Pasada la primera semana de confinamiento, quisiera uno pensar que dentro de pocos días lo peor ya ha pasado; que en una semana recobraremos la libertad. Naturalmente, eso no es cierto: hasta las autoridades, poco partidarias de sembrar la alarma, ya nos han advertido de que sólo estamos al principio. Al principio ¿de qué?

De una gran lección, quizá más bien de un cursillo de refresco necesario para abordar nuestros grandes problemas con la esperanza de una solución.

Las autoridades, políticas, sanitarias, de orden público, se verán enfrentadas a elecciones muy difíciles: unos verán que no hay recursos para atender a todo el mundo como quisieran, y habrán de aceptar que la ayuda dada a uno es negada a otro, porque hay que estar preparados para el momento en que no haya recursos para todos.

La lección será, una de humildad: ni con las mejores intenciones y una organización impecable es posible proteger a todo el mundo. Otros deberán navegar, sin mapa ni brújula, entre las medidas que limitarían al máximo el contagio y las indispensables para que nuestra economía no sufra un daño irreparable. Habrán de sufrir con paciencia las críticas, bien o mal intencionadas. Otra lección de humildad, y también de fortaleza.

Los privados de un papel activo en la lucha contra el virus tenemos una obligación prioritaria: la obediencia.

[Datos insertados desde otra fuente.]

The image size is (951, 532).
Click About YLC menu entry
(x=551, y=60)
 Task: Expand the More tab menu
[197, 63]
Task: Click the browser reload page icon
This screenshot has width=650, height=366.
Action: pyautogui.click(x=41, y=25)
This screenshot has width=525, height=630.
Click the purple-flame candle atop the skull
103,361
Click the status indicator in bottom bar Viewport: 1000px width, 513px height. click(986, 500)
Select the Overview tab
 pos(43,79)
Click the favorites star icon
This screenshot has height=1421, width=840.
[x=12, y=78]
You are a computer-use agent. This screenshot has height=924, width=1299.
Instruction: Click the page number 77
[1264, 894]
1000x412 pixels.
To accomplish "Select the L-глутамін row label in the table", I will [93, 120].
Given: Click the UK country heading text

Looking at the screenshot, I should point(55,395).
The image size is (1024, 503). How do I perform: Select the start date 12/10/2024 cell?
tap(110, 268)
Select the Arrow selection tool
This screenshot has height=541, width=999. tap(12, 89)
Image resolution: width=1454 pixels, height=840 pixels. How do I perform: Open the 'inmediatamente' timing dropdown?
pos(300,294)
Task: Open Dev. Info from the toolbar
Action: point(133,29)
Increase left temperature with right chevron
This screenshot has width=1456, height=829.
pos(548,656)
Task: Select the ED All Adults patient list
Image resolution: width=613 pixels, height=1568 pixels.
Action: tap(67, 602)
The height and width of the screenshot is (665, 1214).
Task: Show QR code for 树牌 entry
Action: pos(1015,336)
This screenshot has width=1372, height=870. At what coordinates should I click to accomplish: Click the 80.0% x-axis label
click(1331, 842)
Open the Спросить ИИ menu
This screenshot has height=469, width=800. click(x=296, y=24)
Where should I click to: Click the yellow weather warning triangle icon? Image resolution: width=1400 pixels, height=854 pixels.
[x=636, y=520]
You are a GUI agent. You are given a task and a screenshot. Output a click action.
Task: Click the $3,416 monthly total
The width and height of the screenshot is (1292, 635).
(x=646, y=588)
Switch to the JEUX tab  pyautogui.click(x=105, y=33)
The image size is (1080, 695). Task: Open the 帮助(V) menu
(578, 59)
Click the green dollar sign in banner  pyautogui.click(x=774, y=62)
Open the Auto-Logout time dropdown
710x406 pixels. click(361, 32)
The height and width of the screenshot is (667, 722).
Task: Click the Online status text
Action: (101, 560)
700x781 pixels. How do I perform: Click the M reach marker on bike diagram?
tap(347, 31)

En previsión de que las medidas restrictivas que hayan de ir adoptando las autoridades se prologuen en el tiempo, nos ayudará a cumplirlas el volver a la obediencia su verdadero sentido. Obedecer no es únicamente hincar el pico, someter nuestra voluntad a otra superior. “Obedecer” viene de “ob-audire”, escuchar. Obedecer es ante todo aprender, participar en la sabiduría práctica de otro. “La obediencia es perfecta”, escribe el teólogo dominico Herbert McCabe, “cuando el que manda y el que obedece comparten la misma idea”.

La obediencia es pues, en primer lugar, un acto de la inteligencia. La contrapartida es que “mandar no es un asunto de doblegar voluntades: la primera obligación del que manda es ser inteligente. Una orden mala es una orden estúpida”, escribe McCabe. La lección para las autoridades es que conviene ejercitar el sentido común antes que echar mano de los galones. La lección de humildad para el ciudadano corriente está en procurar hallar el sentido de las órdenes que nos dan, no ver siempre en ellas muestras de incompetencia o de mala intención. Es un buen ejercicio, parte integral del cursillo que nos permitirá sacar partido de nuestro confinamiento.